> [Exercise input]:
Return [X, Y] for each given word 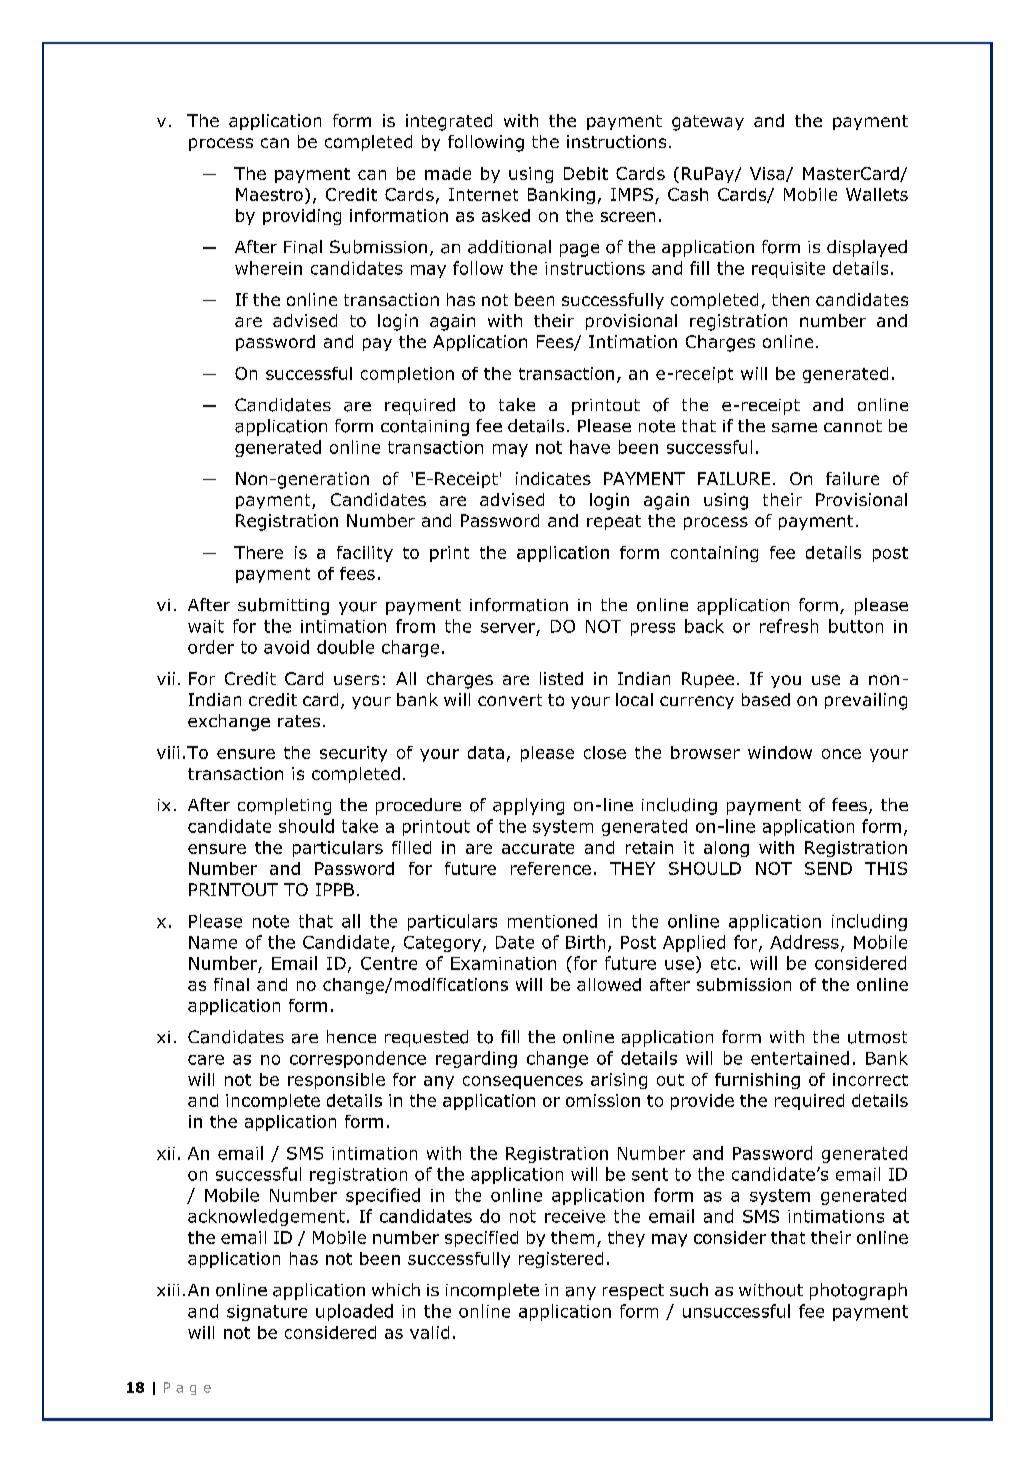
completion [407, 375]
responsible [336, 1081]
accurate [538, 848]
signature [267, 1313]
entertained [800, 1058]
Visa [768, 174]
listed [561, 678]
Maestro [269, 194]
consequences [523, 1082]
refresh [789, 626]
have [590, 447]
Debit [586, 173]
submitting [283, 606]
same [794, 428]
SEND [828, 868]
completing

> [Exercise goal]: Write out every line of the listing again, including the request line, and add -99 to each number in the answer coordinates. Leave the picture out.

> [Problem solution]:
Return [X, Y] for each given word 
completion [308, 276]
responsible [237, 982]
accurate [439, 749]
signature [168, 1214]
entertained [701, 959]
Visa [669, 75]
listed [462, 579]
Maestro [170, 95]
consequences [424, 983]
refresh [690, 527]
have [491, 348]
Debit [487, 74]
submitting [184, 507]
same [695, 329]
SEND [729, 769]
completing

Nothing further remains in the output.